**WORK TO BE COMPLETED**
How would you put this sentence from the post office robbery account into Spanish: "One was in the booth near the safe, another was next to the shop till and a third was by the connecting door."?

**SOURCE**

⁂

All of the above actions, mostly by a man seemingly paralysed by fear, and with one eye on the gun in the robber’s hand, had taken just 20 seconds, says Garbutt. Emphatically.

This is a picture of the interior of the shop which may aid readers’ understanding and assessment:

Screenshot 2020-03-29 at 14.16.53

The silent alarms, which connected to the police control room via a central monitoring station, had not been activated. One was in the booth near the safe, another was next to the shop till and a third was by the connecting door. Garbutt explained this to the police, and later in court, by saying, firstly, that ‘he was caught in the agony of the moment’ and, secondly, he did not know the alarms were silent, despite the court hearing evidence that he had been instructed at least three times in their use by two different Post Office technicians. It also emerged in court that he had taught one of his shop assistants, Linda Sharp, some months earlier on how to use the alarms and explained their effect (the court heard that she was also told in strong terms to make sure she always kept the back door to the premises locked).

~ After the robber had left, and without having sight or sound of any other robber whom, according to the thief in the shop, was holding Diana captive, Garbutt says he raced upstairs, passing the silent alarm button near the connecting door.

~ He arrived in doorway of the spare bedroom to see his wife face down in the bed, her head in a pool of blood that had spread out on the pillow beneath her.

~ The husband of the wife he told the court he adored, did not offer any first aid, or even check whether she was dead or alive.

~ From there he went to the living room on the first floor and dialled 999 to report the robbery and injuries to his wife. He did not tell the emergency operator whether she was dead, or not.

~ Garbutt told the emergency services operator that the robber(s) had made good their escape, although he had no knowledge of that. He did not check the direction in which they were headed or whether they were, in fact, lying low on or around his property. No other person in the village, or elsewhere, had sight of them at any time on that morning. His next door neighbour, Pauline Dye, was in and out of her house, hanging out the washing in the back courtyard, at around the time the robbery took place. She saw or heard nothing.

⁂

**COLLECTED DATA**
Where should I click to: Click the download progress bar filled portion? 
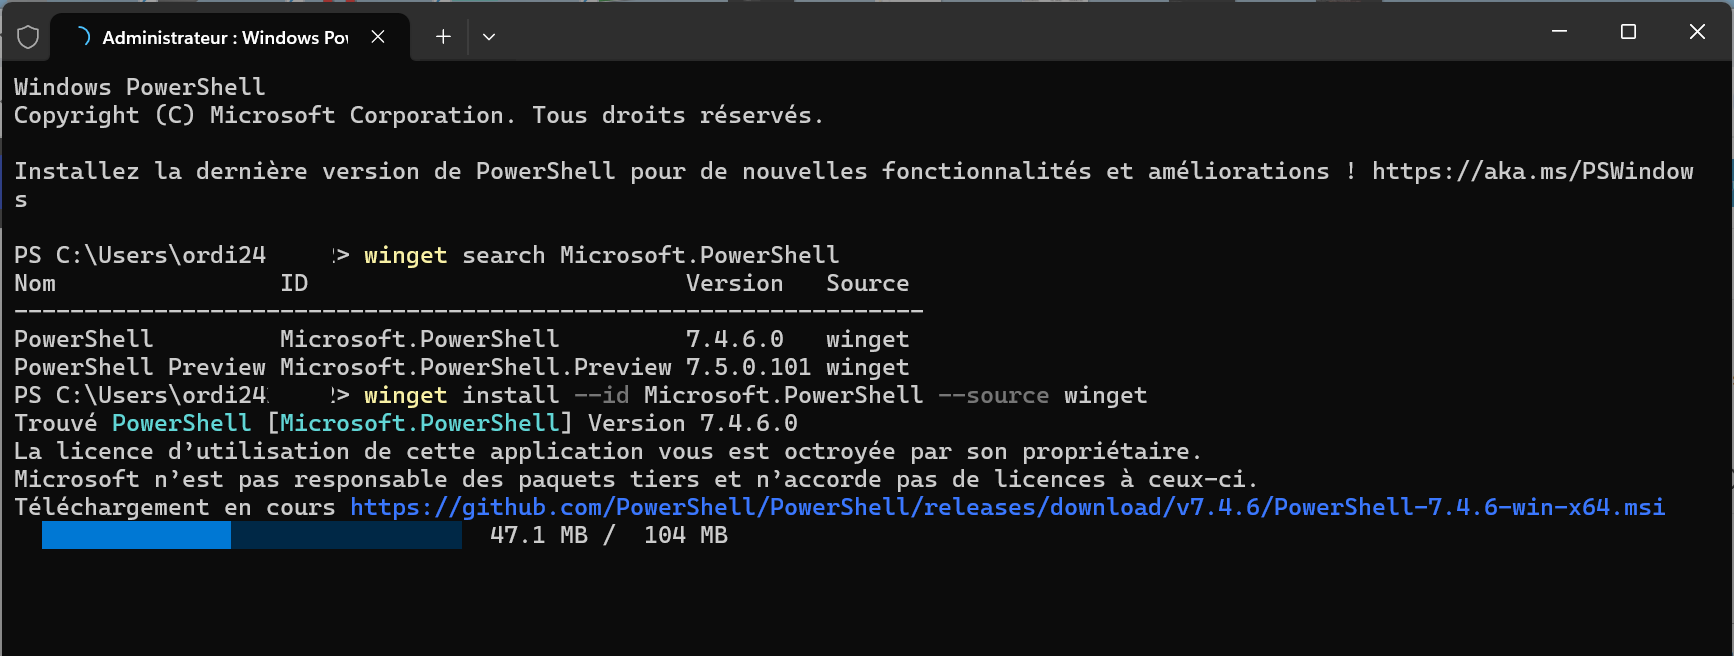136,535
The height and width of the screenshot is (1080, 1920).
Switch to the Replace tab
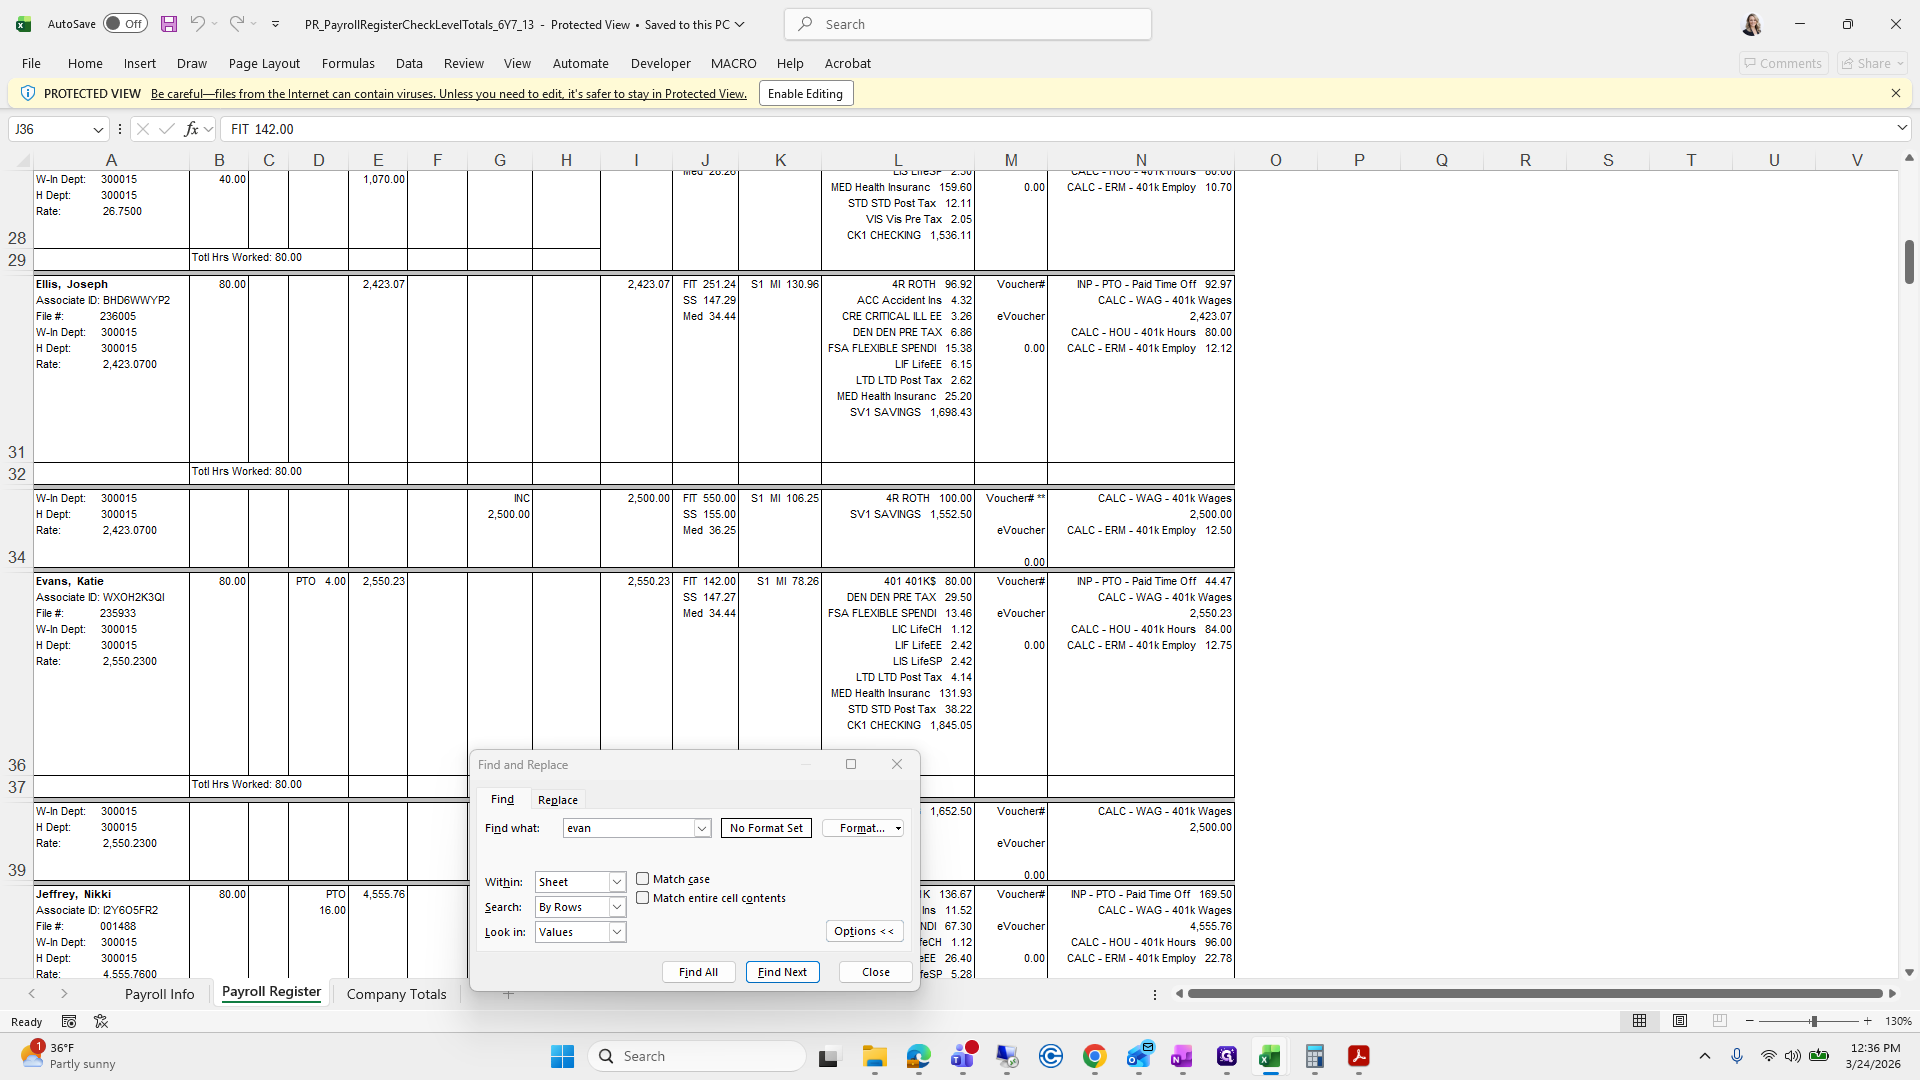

⁂

**WORKED ANSWER**
Una estaba en la cabina cerca de la caja fuerte, otra estaba junto a la caja registradora de la tienda y una tercera estaba junto a la puerta de comunicación.